The bottleneck of my training routine is its data augmentation, which is “sufficiently” optimized. In order to speed-up hyperparameter search, I thought it’d be a good idea to train two models, each on another GPU, simultaneously using one dataloader.
As far as I understand, this could be seen as model parallel. However, my implementation failed.
Down below an example. After the first epoch, I expect the network weights to be identical. However, the loss1 is equal to loss2 just in the first iteration. Detaching and cloning the batch before moving it to the graphics cards didn’t change things.
You don’t have dropout in your models, right?
This could be also be due to numerical precision and nondeterminism, it’s hard to tell with the information at hand. One indication of this would be if you cannot pinpoint where they differ. Otherwise you could compare after the first iteration and find which forward activations or gradients differ.
There’s no dropout in my models. However, I’ve re-run the code with a model consisting of a single linear layer. Surprisingly, it works.
My model consists of conv, batch/instance norm, ReLU, AdaptiveAveragePooling, MaxPooling and linear layers, including skip connections. It’s essentially a ResNet.
Again, I really appreciate your feedback!
Edit:
Just noticed that the gradients of the input layer are different right from the first iteration. The maximum difference between the gradients of that layer is 8.5e^-5.
Yeah, but I get (running both nets on the same device) an error that is 1e-8ish, which seems to be within numerical precision.
When disabling cudnn , the error goes to 0 but I don’t know what exactly it is.

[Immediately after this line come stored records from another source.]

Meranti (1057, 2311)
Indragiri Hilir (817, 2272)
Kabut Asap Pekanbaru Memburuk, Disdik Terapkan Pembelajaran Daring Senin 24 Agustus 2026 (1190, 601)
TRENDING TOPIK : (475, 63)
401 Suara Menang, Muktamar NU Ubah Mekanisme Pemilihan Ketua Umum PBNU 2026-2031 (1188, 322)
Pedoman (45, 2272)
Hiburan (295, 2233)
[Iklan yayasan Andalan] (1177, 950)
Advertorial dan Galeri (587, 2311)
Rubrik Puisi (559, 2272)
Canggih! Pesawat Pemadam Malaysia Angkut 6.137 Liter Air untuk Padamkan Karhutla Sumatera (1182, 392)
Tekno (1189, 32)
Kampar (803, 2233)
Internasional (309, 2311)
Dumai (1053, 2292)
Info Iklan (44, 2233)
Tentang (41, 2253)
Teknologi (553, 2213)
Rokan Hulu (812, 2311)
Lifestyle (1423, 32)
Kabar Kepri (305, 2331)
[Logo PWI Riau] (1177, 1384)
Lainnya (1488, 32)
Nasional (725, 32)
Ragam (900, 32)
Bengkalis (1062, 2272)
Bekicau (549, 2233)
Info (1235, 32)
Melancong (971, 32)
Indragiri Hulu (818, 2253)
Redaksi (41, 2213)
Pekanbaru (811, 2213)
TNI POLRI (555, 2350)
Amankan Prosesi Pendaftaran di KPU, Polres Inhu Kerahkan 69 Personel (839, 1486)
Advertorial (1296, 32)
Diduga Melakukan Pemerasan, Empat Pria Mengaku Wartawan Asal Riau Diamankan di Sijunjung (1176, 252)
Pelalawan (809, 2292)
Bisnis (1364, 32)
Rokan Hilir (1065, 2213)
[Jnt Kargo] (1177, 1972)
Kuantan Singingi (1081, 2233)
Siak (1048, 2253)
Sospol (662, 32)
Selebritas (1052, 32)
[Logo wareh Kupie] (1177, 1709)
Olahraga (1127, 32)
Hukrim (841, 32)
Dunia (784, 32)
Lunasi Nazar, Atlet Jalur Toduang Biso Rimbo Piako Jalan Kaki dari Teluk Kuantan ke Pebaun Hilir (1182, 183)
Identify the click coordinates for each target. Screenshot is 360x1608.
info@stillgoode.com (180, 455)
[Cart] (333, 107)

Hi, I just use 8x3090 to train 8 models with one dataloader.
However, the fp and bp of 8 models seem to be not running in parallel.
Do you guys know how to accelerate the training?
You could implement your custom sampler or just use the default sampler (note that you might want to seed the code in case you are shuffling the dataset).
However, I don’t fully understand your use case since you would just repeat the same operation n_gpus times. This wouldn’t be considered a distributed data parallel training since each forward/backward would create identical results, wouldn’t it?